Start of Extracted text

Office of Technology

Division of Corporation Finance

Securities and Exchange Commission 

Washington, D.C. 20549, United States

 

Re: T Stamp Inc.

Registration Statement on Form S-1 filed June 1, 2023

File No. 333-272343

 

Dear Mr. Spirgel,

 

We acknowledge receipt of comments in your letter of July 28, 2023 regarding the Registration Statement of T Stamp Inc. (the “Company”), which we have set out below, together with our responses.

 

Registration Statement on Form S-1 filed June 1, 2023

General

 

1.             For your April 4, 2023, registered offering of common stock, you appear to have relied upon General Instruction I.B.6 to Form S-3, which limits the amount of securities you may sell by requiring that the aggregate market value of securities sold by the company pursuant to Instruction I.B.6. during the 12-month period prior to, and including, the sale is no more than one-third of the aggregate market value of your common equity held by non-affiliates. In this regard, we note that your prospectus supplement to Form S-3 (file no. 333- 271091) filed on June 1, 2023, relating to your offering of common stock and pre-funded warrants, discloses that as of the date of filing, the aggregate market value of your outstanding common equity held by non-affiliates was approximately $15,130,508 and that you had sold $5,191,989 in securities pursuant to General Instruction I.B.6 during the prior 12-calendar month period, which appears to exceed the one-third offering limitation of instruction I.B.6. Please provide us with a detailed analysis regarding whether your April, 2023 registered offering was consistent with General Instruction I.B.6 to Form S-3.

End of Extracted text
Start of Dataset excerpts

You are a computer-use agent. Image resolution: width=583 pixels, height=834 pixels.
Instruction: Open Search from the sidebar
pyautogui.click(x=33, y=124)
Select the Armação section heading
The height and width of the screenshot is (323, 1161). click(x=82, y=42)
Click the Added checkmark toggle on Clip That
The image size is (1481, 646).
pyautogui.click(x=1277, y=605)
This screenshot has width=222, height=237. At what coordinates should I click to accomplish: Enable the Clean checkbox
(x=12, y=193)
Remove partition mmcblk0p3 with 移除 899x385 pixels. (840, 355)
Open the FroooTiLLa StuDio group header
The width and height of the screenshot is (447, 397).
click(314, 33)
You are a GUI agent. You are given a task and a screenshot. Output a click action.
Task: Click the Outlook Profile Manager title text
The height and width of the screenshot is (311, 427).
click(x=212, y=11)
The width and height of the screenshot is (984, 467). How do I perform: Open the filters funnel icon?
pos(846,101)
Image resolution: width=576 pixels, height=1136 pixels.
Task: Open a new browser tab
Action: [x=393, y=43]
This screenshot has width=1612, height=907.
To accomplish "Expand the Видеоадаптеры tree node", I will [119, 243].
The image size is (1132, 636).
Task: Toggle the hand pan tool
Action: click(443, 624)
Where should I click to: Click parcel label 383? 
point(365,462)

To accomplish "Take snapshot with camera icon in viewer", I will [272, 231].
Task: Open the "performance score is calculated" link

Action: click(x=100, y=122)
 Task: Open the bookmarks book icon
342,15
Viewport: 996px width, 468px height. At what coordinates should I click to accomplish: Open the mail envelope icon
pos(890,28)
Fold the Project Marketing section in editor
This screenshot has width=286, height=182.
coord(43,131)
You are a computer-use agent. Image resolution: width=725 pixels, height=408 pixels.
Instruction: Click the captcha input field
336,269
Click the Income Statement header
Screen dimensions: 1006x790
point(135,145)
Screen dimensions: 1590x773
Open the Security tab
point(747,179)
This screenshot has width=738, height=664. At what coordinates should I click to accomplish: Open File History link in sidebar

End of Dataset excerpts

» What to work on:
**1.** Summarize the letter about T Stamp Inc.'s registration statement in two sentences.
**2.** Write the next part of the letter about T Stamp Inc.'s registration statement, starting after its last sentence.
None of the material is needed here.

» Results for each task:
**1.** T Stamp Inc. acknowledges receiving comments from a July 28, 2023 letter about its Form S-1 registration statement filed June 1, 2023, and sets out those comments with its responses. The first comment notes that the company appears to have relied on General Instruction I.B.6 to Form S-3 for its April 4, 2023 stock offering, that its reported $5,191,989 in sales during the prior 12 months appears to exceed the one-third limit against about $15,130,508 in non-affiliate common equity, and asks for a detailed analysis of whether that offering was consistent with the instruction.

**2.**
 

The Company acknowledges that the Prospectus Supplement filed on April 14, 2023 incorrectly stated the basis for the calculation of the Company’s aggregate market value for use in calculating the limitation in the amount of securities that may be sold pursuant to General Instruction I.B.6 to Form S-3. During its calculations of the available limit, the Company utilized the market price as of April 13, 2023, which was within the lookback allowed by Instruction I.B.1. At that date, the per share price of the Company’s common stock was $5.55 per share, resulting in an aggregate market value held by non-affiliates of $22,393,151. As such, the prospectus supplement filed on April 14, 2023 included an amount of securities consistent with the requirements of General Instruction I.B.6 to Form S-3.

 

Thank you again for the opportunity to respond to your questions to the Registration Statement of T Stamp Inc. If you have additional questions or comments, please contact me at andrew@crowdchecklaw.com.

 

Sincerely,

/s/ Andrew Stephenson

 

Andrew Stephenson

Partner

CrowdCheck Law LLP

 

cc: Gareth Genner

Chief Executive Officer

T Stamp Inc.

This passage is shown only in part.